He calls my name; I do not care to hear.
I thrash through thorns; my cries obscuring His voice.
But then I feel the determined, solid crook of His staff
Around my struggling soul: insistent; persistent.
He draws me firmly from the precipice
Toward His sheltering arms,
Engulfs me with His tender presence,
And carries me safely home.

Poem Of Excellence “Clay for the Potter”
by Belinda Stedman
St. Pauls, North Carolina.

Clay for the Potter
Upon the potter’s wheel I stand,
A piece of clay in the master’s hand.
Lines and cracks there may be,
But without them there,
I wouldn’t be me.
So, examine these places within my clay,
And listen well to what they say.
I’ve walked in valleys,
And felt their pain,
Yet, through each one there was gain.
I’m still here upon his wheel,
A piece of clay for him to build.
Shape me, mold me,
Make me strong,
Place inside me a brand new song.
It’s your holy presence that I seek,
Come before me,
Make me meek.
Draw me in,
Please, hold me tight,
Never lose me from your sight.
It’s you I trust Lord,
With my whole being.
For I walk by faith,
And not by seeing.
So, upon your wheel I firmly stand,
A piece of clay in your great hands.

Poem of Excellence “I Broke My Bust of Jesus”
by Susan Sundwall
Valatie, New York

I Broke My Bust of Jesus

I broke my bust of Jesus
‘cuz I don’t believe no more.
I picked it up and laughed at it
then smashed it to the floor.

“It’s just a silly myth,” they said.
“How stupid can you be?
To think someone would hang for you
upon a cursed tree.”

You can’t imagine how it felt
To finally give it up;
leave hypocrites and thumpers,
the wafer and the cup.

A carpenter from long ago
He couldn’t have a clue.
And would have been much better off
to stick with wood and glue.

I got the broom, I got the pan
to give the floor a sweep,
then suddenly I felt the urge
to bend my head and weep.

The broken bits around my feet
were hard to recognize,
but somewhere in the rotten mess
I saw a pair of eyes.

The eyes implored, “I love you,”
and were somehow piercing mine,
the dirty windows of my soul
were cleansed in salty brine.

What madness had come over me?
What stupefying lie,
had crept into my very soul,
my savior to decry?

I scooped the broken pieces up,
my own eyes rose to Heaven,
convicted then,  I knew my doubts
in His love were forgiven.

Poem of Excellence “Little Political Sense”
by Lindsey Martin-Bowen
Lee’s Summit, Missouri

Little Political Sense

Zebar says you have little political sense.
He grumbled with other Sanhedrin scribes
in the Temple. Its pillars tremble when you whirl in,
overturn tables, upset cages, and let loose doves—
they spread winds and flock to altars. You squint at them
and your heart breaks open. Its two halves become dove wings
spread out in a sacrifice. And you don’t adhere
to politics when you heal a blind man on the Sabbath.
His hands quiver as his eyes fill with water.

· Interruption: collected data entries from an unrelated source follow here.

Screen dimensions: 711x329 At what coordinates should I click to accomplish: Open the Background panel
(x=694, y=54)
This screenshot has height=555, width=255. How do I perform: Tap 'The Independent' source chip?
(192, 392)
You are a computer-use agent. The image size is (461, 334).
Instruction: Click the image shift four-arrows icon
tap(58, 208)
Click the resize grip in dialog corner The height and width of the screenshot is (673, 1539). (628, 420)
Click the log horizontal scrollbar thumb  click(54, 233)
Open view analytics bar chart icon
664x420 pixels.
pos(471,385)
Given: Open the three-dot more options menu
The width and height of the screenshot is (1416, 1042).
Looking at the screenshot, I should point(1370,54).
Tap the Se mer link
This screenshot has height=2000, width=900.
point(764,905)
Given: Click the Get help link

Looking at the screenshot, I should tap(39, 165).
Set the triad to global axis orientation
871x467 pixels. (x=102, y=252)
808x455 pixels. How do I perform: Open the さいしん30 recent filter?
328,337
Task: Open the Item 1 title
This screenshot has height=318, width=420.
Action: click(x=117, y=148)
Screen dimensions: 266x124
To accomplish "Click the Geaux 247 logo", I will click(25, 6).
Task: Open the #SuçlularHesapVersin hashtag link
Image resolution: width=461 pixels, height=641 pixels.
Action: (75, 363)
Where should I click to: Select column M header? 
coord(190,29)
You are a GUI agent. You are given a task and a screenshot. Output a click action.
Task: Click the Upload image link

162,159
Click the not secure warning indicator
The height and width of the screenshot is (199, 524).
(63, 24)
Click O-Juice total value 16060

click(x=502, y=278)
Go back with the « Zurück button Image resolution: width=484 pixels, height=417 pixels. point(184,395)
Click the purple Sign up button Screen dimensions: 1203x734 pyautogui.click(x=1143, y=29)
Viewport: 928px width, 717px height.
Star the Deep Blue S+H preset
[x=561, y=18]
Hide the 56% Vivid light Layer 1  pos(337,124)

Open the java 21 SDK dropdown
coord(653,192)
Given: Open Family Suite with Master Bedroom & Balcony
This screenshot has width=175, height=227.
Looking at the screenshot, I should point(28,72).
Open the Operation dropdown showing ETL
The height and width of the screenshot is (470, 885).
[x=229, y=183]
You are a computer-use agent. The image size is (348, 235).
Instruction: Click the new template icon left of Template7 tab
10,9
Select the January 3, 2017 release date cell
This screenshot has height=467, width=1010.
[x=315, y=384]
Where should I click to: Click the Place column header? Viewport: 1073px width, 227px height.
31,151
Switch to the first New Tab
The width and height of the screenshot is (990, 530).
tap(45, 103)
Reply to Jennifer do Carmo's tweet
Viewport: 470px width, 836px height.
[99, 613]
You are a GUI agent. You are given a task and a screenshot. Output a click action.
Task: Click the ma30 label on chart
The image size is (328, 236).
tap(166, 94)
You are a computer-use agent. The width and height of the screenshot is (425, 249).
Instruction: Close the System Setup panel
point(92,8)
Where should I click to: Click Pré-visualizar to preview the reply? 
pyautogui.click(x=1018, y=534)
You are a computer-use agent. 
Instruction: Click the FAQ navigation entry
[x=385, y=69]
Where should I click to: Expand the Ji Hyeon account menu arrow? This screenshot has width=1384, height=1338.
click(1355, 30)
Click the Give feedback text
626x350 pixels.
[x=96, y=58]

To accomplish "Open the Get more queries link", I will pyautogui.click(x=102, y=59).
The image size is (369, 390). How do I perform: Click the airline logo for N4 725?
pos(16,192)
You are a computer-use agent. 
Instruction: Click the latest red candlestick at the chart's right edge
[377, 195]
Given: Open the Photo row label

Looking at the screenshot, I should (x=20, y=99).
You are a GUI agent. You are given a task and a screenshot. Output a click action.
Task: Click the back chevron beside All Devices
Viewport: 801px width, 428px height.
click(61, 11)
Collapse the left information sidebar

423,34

I, too, have little political sense
when I watch the Humane University dismiss
a spinster librarian who served there fifteen years.
The supervisor drove her mad—harped at her
like a magpie pecking eggs in a dove’s next. She can’t
remember which day is which. She blinks dovelike
eyes. “They’re trying to fire me,” she repeats, clutches
her walking papers. Her void voice spooks me. I squeeze
her fingers and later try to reason with her supervisor.
But my words rebounds from the speech she draws
with Roman numerals. “Not doing her job,” she argues,
her eyelids taut as steel. Her teeth glow like iridescent glass.
I shake my head. “Not so,” I try to say, but she’s gone on
to Roman Numeral II. I nearly choke on her Channel No. 5
and chew my lower lip. Her numerals stand like the pillars
in the Sanhedrin Temple, where you once preached love
of God and man. They will not bend. So I check out
of the library and brush the dust from my sandals.
And you exit the Temple, lug wood beams on your back.

Poem of Excellence “The Wrath of the Waltz”
by Annette Marie Griffin
San Antonio, Texas

*Poet chose not to print the poem.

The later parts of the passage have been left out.